Perhaps the most basic statement possible is this: “Whatever that is, is.” Next in line is: “Being is and non-being is not.” These statements immediately raise both the Law of Identity and the Law of Contradiction. If we deny these laws, then all intelligibility is destroyed: since being can then be regarded as the same as non-being.

To quote Aristotle: “The same attribute cannot at one and the same time both belong and not belong to the same thing” (Metaphysics, III. c3, s10).

This is not only a law of thought, it is a law of extra-mental reality. Our minds are designed to think, and in that sense aim at understanding being.

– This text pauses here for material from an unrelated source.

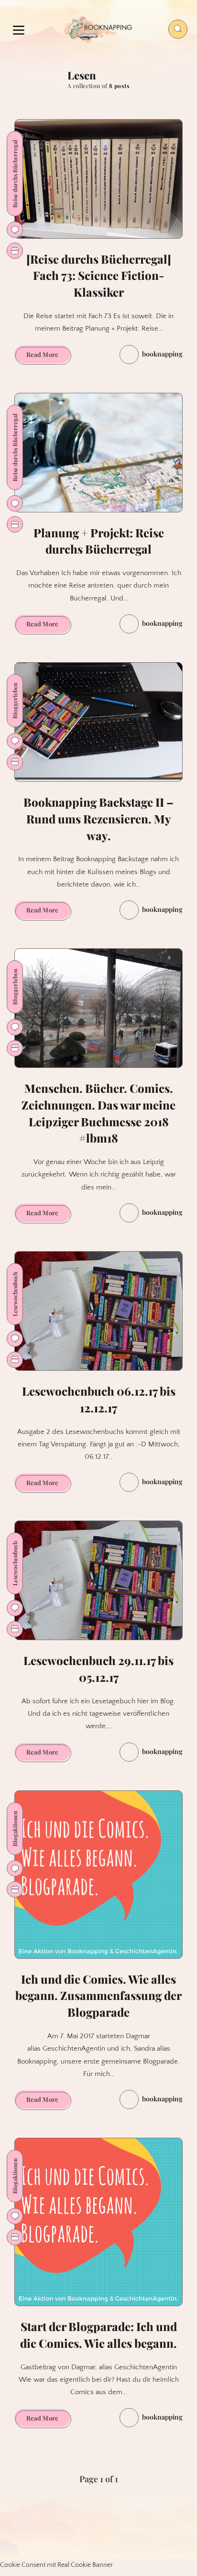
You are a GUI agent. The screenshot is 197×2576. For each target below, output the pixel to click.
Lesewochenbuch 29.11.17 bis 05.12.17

Reginald Garrigou-Lagrange, a theologian and philosopher, points out that the Laws of Thought are such “only because they are first laws of being and of reality” (Philosophizing in Faith, p. 269).

The ontological form of the Law of Contradiction proceeds its logical form. The former deals with being as such: a being cannot both be and not be in the same manner and time. The logical form deals with propositions that we can form in our minds: “S is P” and “S is not P” cannot both be true.

Fulton Sheen, a popular Catholic archbishop and Thomist, iterates this point. In the real (or ontological) order a genuine contradiction is “impossible,” while in the logical order it is “inconceivable” (God and Intelligence in Modern Philosophy, pp. 172-3).

Accordingly, we can see why logical laws are normative. That is, “normative” as it concerns what we ought to do. After all, human beings can, and often do, think illogically. The issue is that we shouldn’t! Yet, despite these laws being normative, they have an objective basis in reality, i.e., in being as such.